(仮)花嫁契約 ~ドS御曹司の愛され花嫁になるまでがお仕事です~
「俺は、誰かを愛したら触れたいし触れられたい。言葉だけじゃなく、相手の態度や行動で想われてるって実感したい……と思う」
「意外と、ロマンチストなんですね」
揶揄ってるわけじゃない、本当に朝陽さんがそんな風に考えていることに驚いただけ。普段の発言や行動から、この人の恋愛観はもっと冷めていると思っていたし。
見かけによらず朝陽さんは、恋人にしたら愛が重いタイプだったりするのかもしれない。それはそれで、面白そうだけど……
「意外と、は余計だ。鈴凪はそう言う気持ちにはならなかったのか、守里 流と恋人同士だった時に」
「流……」
流の事はもちろん好きだった。何年も付き合い、愛情だけじゃない深さが私達にはあると信じてもいた。
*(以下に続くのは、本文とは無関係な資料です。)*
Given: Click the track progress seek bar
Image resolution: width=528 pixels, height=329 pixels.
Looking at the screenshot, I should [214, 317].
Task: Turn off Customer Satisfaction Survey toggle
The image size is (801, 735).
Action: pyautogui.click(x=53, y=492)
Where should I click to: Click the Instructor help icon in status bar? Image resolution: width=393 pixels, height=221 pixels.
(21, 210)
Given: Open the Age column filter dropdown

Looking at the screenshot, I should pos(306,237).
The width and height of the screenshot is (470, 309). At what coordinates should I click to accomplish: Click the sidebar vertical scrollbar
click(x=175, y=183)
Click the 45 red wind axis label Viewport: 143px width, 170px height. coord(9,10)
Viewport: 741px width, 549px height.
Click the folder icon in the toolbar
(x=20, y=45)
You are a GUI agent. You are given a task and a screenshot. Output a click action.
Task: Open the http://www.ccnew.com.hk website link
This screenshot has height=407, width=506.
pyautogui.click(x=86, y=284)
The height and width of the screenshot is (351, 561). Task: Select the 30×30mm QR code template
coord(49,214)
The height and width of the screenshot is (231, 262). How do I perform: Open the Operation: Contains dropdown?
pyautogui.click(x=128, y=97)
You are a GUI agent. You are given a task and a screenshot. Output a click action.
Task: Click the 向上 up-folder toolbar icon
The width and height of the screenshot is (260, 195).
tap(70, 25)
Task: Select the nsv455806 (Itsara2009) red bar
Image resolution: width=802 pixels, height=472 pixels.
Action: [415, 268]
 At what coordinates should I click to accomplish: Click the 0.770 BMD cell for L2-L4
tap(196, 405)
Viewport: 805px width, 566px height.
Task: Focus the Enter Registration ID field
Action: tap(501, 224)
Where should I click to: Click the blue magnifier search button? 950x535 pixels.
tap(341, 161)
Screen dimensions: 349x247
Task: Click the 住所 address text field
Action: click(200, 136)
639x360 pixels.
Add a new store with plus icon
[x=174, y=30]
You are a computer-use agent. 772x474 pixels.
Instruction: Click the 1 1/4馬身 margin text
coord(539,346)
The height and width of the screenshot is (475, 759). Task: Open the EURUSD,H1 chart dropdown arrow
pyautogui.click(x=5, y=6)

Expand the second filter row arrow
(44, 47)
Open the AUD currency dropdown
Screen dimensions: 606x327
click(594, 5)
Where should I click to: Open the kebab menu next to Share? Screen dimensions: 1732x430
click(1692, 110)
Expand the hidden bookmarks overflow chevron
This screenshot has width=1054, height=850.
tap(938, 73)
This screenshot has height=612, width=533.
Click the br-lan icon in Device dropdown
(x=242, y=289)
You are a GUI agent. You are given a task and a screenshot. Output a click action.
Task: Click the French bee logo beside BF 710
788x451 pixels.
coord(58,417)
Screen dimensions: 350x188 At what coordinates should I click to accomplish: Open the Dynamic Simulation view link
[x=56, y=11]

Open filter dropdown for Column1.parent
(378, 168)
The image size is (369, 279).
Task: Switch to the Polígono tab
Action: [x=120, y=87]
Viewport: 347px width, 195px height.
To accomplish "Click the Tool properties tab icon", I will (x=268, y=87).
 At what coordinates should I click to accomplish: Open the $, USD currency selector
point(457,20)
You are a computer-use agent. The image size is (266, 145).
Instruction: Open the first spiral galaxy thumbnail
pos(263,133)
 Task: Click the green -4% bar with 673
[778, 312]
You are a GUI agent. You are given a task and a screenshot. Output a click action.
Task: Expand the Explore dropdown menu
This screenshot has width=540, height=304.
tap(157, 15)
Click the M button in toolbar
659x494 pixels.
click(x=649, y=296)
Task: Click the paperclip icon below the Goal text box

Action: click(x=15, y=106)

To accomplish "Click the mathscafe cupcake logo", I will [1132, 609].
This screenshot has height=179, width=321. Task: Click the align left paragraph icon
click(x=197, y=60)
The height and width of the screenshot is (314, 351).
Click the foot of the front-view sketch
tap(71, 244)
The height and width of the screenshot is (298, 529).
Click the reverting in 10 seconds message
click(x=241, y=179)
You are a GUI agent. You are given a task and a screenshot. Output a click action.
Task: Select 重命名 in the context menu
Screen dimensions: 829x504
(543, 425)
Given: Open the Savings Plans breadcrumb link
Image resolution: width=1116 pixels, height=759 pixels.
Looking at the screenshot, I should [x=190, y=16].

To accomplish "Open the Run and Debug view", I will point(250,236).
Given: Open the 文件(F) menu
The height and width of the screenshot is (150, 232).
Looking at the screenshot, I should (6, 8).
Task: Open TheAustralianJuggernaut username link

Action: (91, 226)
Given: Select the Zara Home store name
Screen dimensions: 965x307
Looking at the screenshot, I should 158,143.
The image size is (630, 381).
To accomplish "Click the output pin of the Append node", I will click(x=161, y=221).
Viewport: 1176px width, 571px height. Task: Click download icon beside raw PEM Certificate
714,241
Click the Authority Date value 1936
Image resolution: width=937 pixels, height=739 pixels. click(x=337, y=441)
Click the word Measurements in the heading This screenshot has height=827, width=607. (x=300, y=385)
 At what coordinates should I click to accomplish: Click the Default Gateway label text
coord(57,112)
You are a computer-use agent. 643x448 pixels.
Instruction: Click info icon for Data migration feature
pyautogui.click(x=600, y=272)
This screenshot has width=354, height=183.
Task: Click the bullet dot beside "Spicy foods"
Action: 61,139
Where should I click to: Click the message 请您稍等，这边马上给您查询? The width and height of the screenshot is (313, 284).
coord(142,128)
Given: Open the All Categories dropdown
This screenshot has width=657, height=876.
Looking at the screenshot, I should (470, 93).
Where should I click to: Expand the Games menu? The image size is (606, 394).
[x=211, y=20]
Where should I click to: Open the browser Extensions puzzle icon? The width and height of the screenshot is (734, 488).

だけど……一つだけ彼との間に悩みがあったのも事実で。
「どうしたら、触れられたくなるんですかね? 私は流に性的な意味で触れられて、気持ち良いと思えたことが無くて」
「……それは、どういうことだ?」
もちろん抱きしめられたり、くっついた時の彼の温もりは好きだった。自分の居場所はここだって安心出来たし、なにより落ち着けた。
けれど、どうしても身体を重ねるという行為が好きになれなくて。それが原因で流とは何度か喧嘩になったこともある。